PROMPT 1: Summarize the thread in two sentences.

# A good start to a Mac collection&storage. (Pic heavy!)



## imthebeesknees (Dec 1, 2010)

So first I'll give you a little background information:  I have been into MAC for as long time, however where I grew up was almost 2 hrs away from a Mac counter.  So up until I moved to a bigger city I have only bought a few items, I bought quite a bit from the barbie collection, but lost a couple items...

  	Anyways, so here I am now... I've been 'hardcore' collecting MAC for about 4 months?  So I don't have too much yet.. slowly I am trying to convert my makeup collection to mainly Mac, but I also do like other high-end products like MUFE, Kat Von D, Benefit, Urban Decay, Nars, ect.  But just like most of you, my main love would have to be Mac.  

  	..  And unlike most of you I am not as tidy as I should be, but I am getting better, generally as a rule, I have 8-10 Mac lipsticks/lip glasses in my purse at any given time, so there is probably a couple items missing lol.

  	I hate my vanity set up, I reallly really want the MALM by Ikea, but the closest Ikea is an 12 hr drive away.   ...but hopefully one day...because I really do hate the look of wood. 

  	...So here we have it, my collection&set-up (for now) lol 
  	Oh and sorry for the poor picture quality..i needs a new camera.






  	Ewww, so much wood going on here... lol.




  	So here is my favorite thing to collect...blushes... this is just my Mac blushes...I need more.. 




  	My Benefit Blushes/bronzers... <3








































































































  	Thanks for looking dolls!! <3


----------



## Mabelle (Dec 1, 2010)

Nice stash. I couldnt imagine living so far away from a MAC, but such is life in the maritimes i suppose


----------



## imthebeesknees (Dec 1, 2010)

Ooops i need to delete this thread..as i have two of the same threads posted for some reason... i wonder how i do that? lol


----------

PROMPT 2: Copy the rows verbatim in the stretch from the start of the rows through the line containing "Action: point(119,72)", both ends included, and omit the pictures.

INFORMATION SUPPLIED:
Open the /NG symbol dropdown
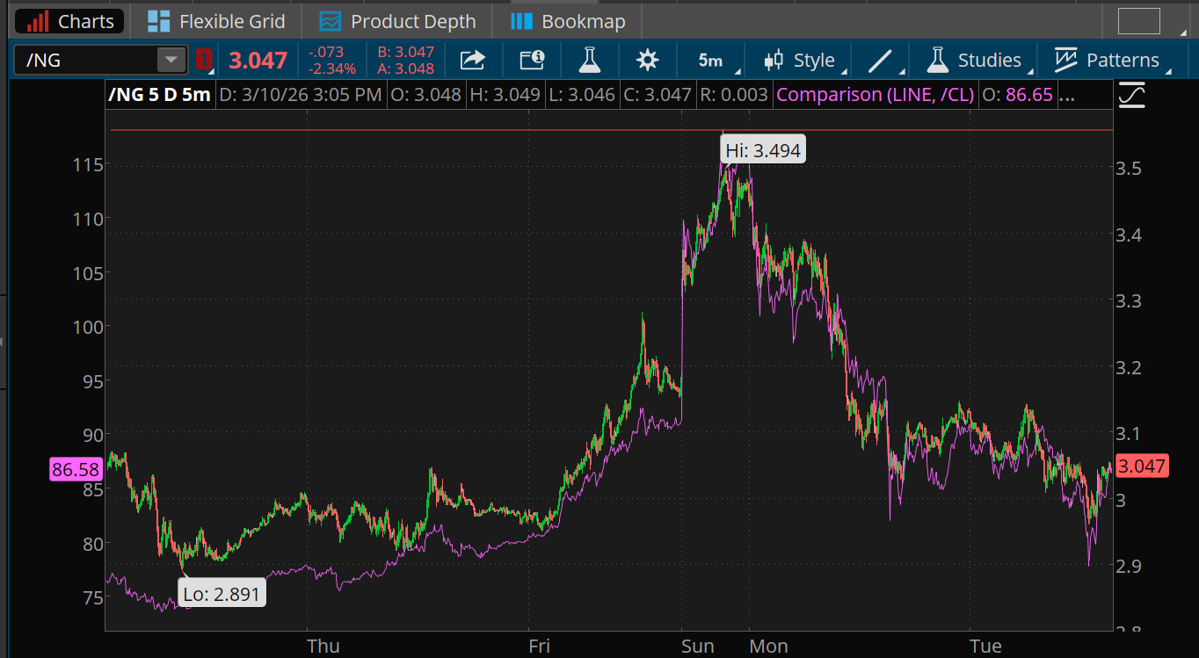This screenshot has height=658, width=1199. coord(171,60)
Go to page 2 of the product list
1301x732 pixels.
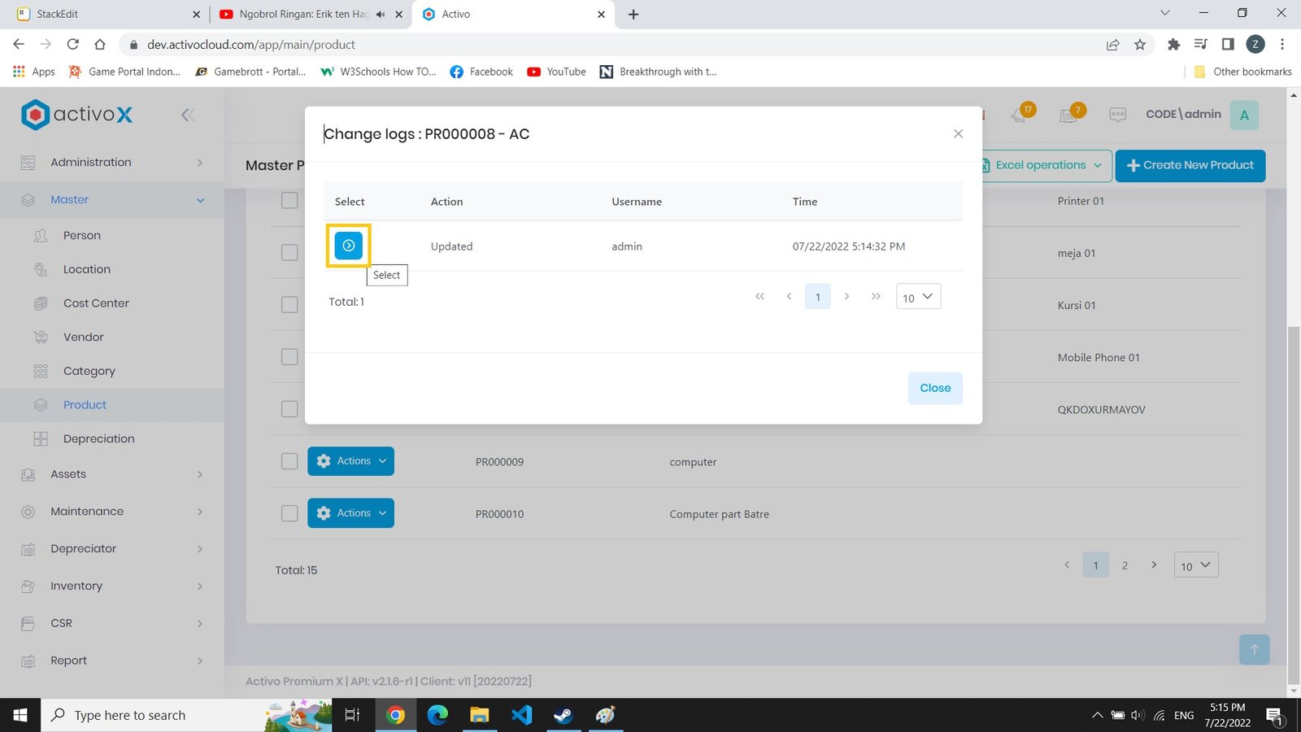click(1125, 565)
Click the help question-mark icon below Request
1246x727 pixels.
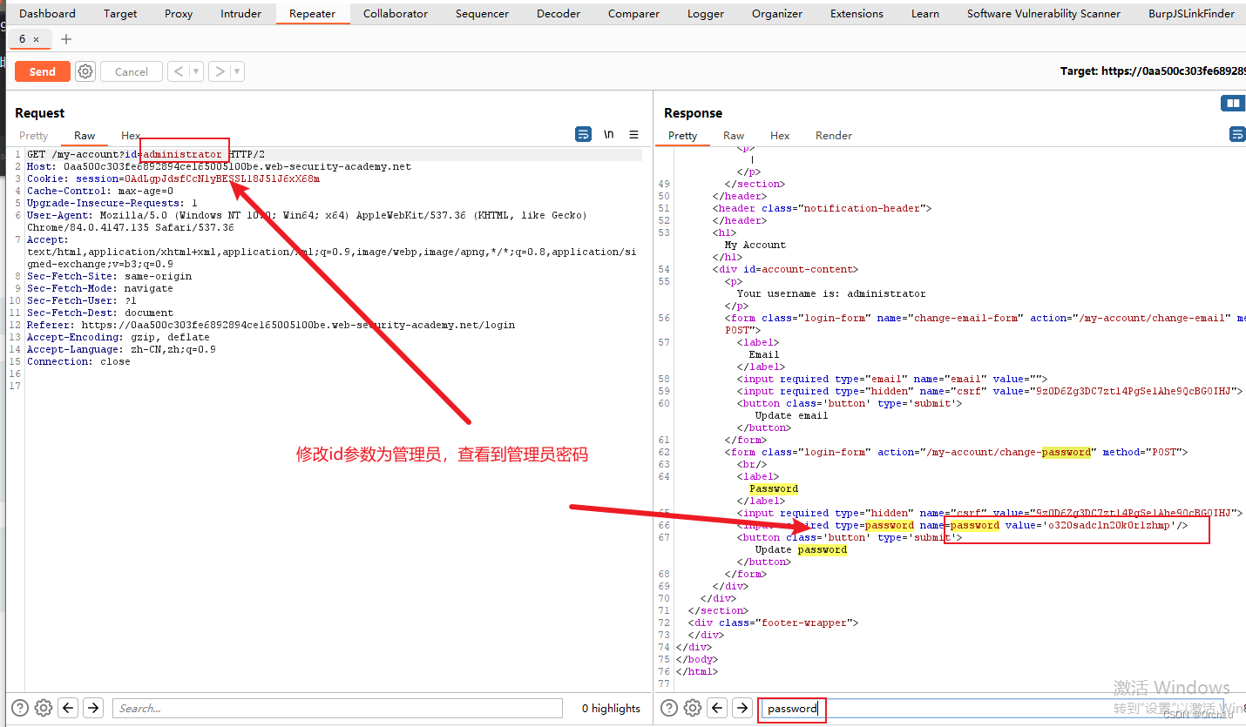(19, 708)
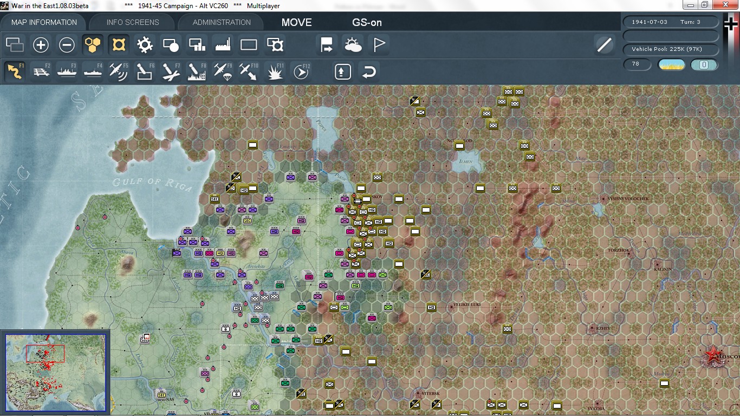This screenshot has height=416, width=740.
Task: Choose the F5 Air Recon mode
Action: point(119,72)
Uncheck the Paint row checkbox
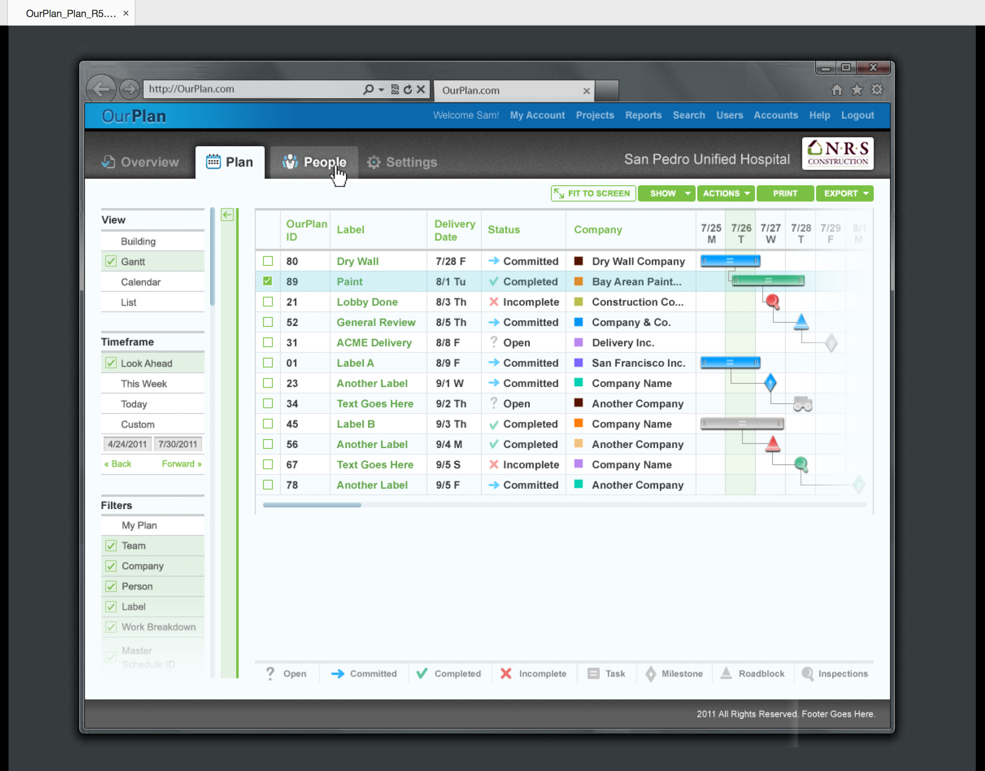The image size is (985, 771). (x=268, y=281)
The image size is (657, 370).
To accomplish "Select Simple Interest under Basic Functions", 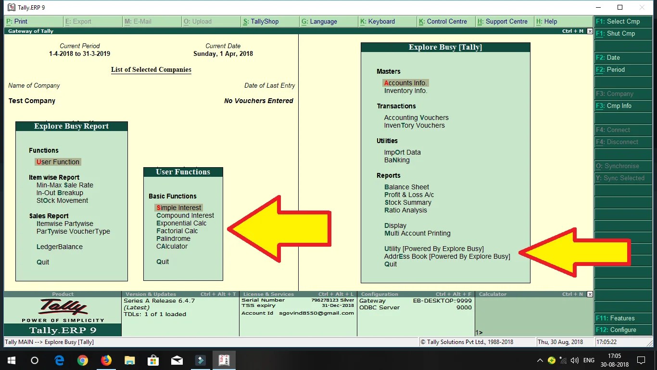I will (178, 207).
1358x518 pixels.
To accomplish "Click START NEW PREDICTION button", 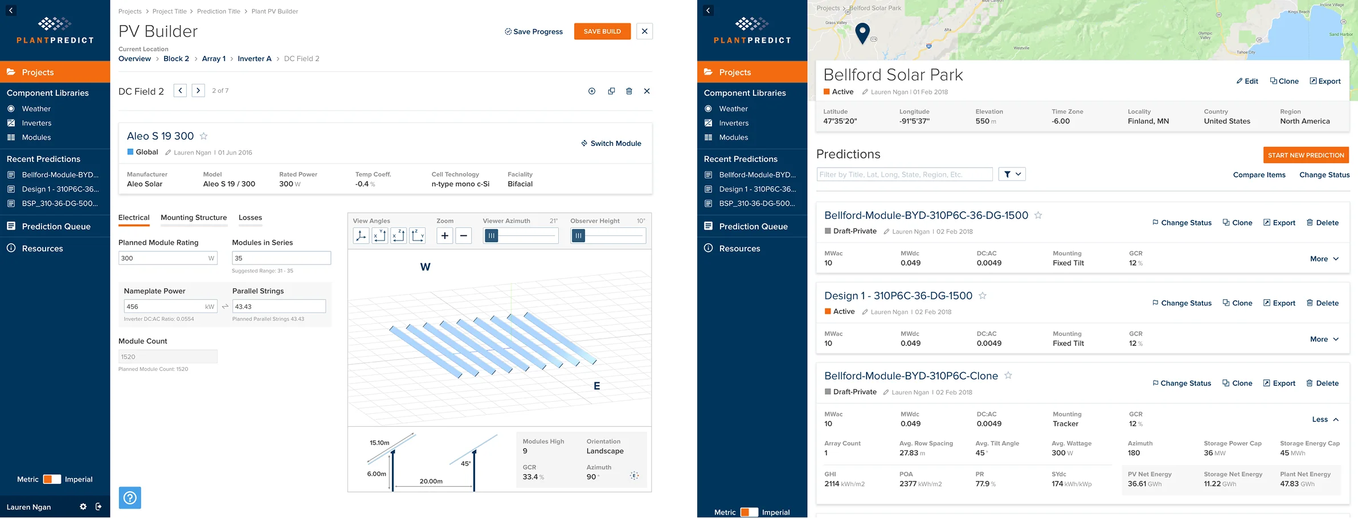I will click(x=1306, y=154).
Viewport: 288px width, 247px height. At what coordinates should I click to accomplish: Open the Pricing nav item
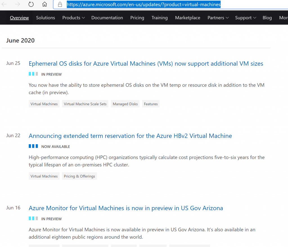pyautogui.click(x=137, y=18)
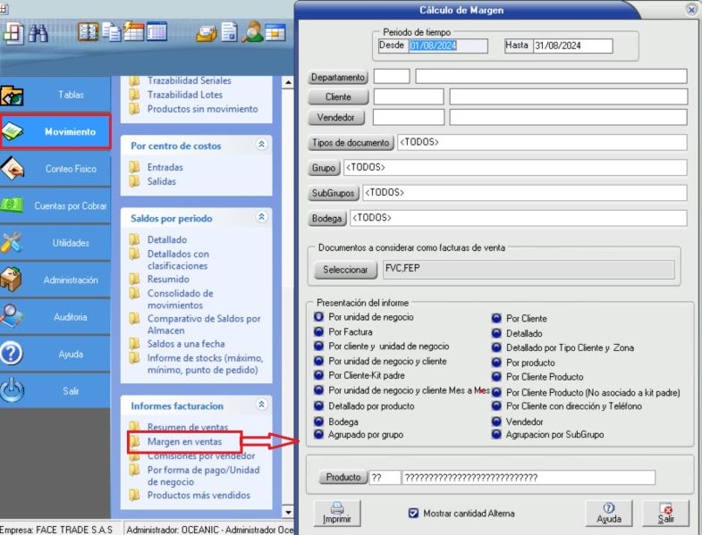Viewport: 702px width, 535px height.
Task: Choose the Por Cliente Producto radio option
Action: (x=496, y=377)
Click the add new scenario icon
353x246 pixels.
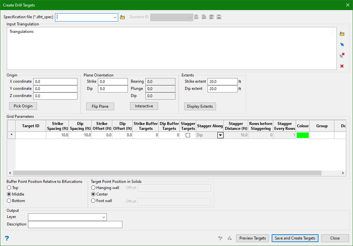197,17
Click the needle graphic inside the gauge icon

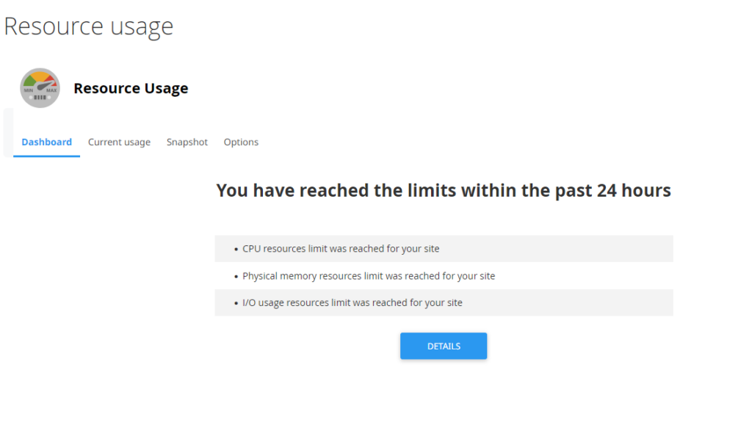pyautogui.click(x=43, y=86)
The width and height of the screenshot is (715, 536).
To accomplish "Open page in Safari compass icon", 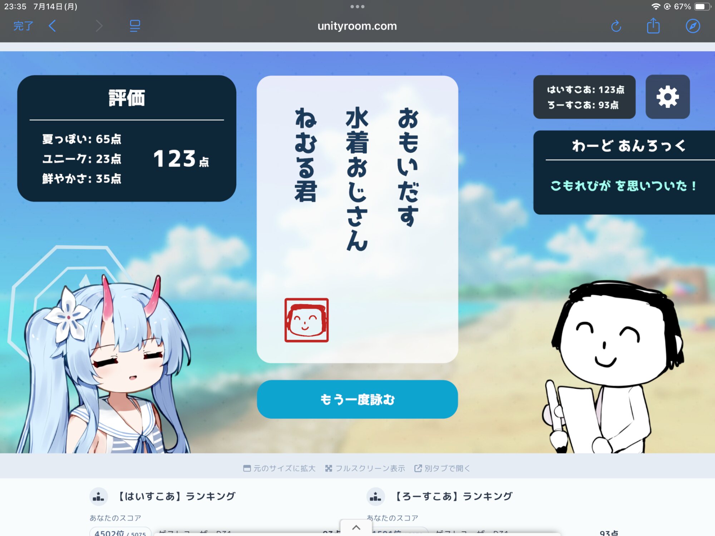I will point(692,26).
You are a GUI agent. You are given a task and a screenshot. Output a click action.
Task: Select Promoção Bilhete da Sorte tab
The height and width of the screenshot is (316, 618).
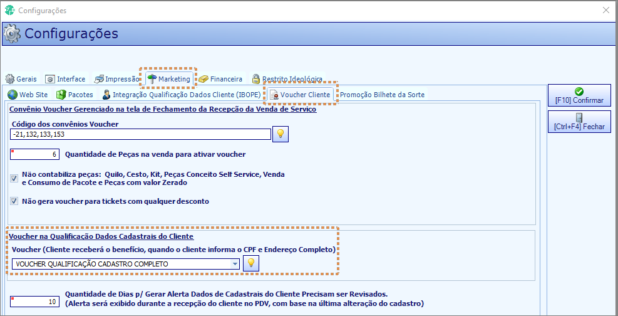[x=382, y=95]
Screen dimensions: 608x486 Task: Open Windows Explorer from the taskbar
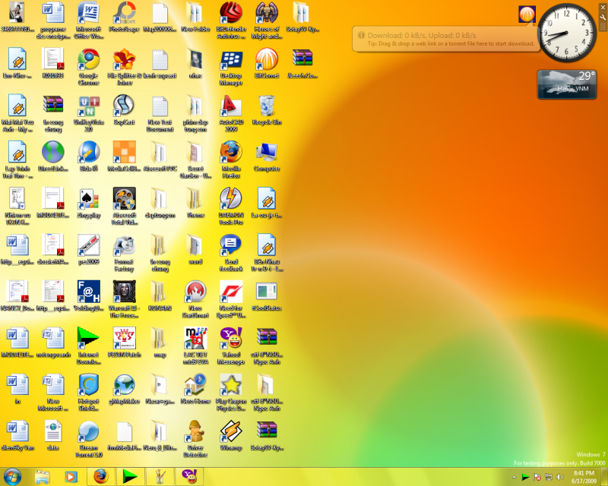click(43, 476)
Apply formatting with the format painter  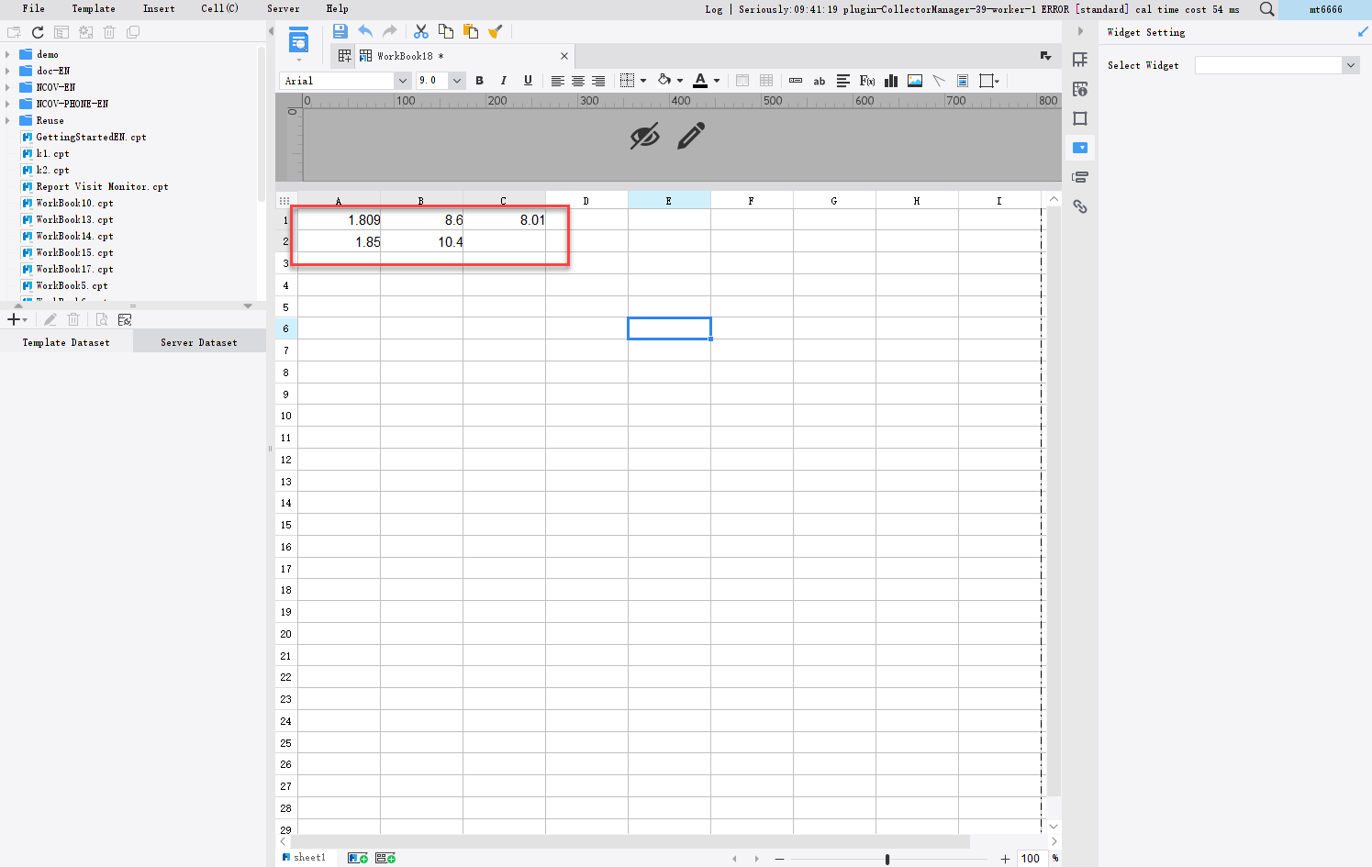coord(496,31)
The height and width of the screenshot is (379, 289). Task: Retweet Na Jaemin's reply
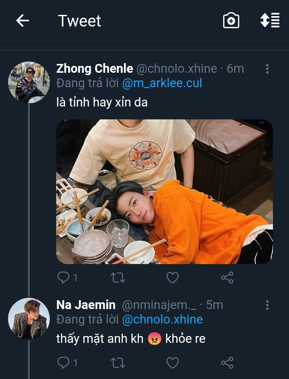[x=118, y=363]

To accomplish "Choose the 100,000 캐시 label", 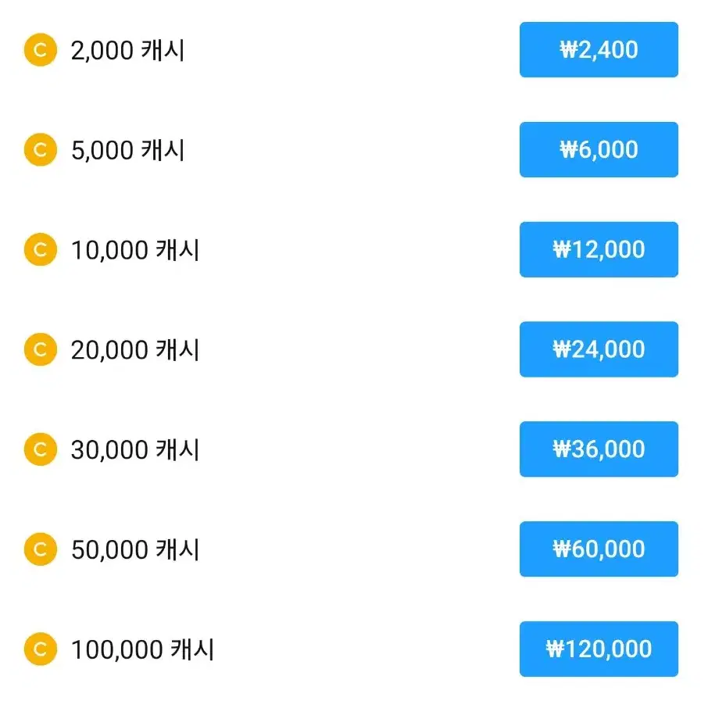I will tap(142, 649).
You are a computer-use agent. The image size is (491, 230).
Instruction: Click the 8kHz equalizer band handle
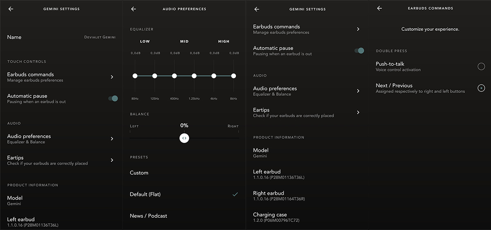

TASK SOLUTION 1: The poster grew up almost two hours from a MAC counter and has been seriously collecting MAC for about four months after moving to a bigger city, and shares the collection and vanity setup, including MAC blushes and Benefit blushes and bronzers. A reply calls it a nice stash, and the poster then says the thread needs to be deleted because the same thread was posted twice.

TASK SOLUTION 2:
Open the /NG symbol dropdown
This screenshot has height=658, width=1199. coord(171,60)
Go to page 2 of the product list
1301x732 pixels.
click(1125, 565)
Click the help question-mark icon below Request
1246x727 pixels.
(19, 708)
This screenshot has height=416, width=740.
Task: Choose the F5 Air Recon mode
Action: point(119,72)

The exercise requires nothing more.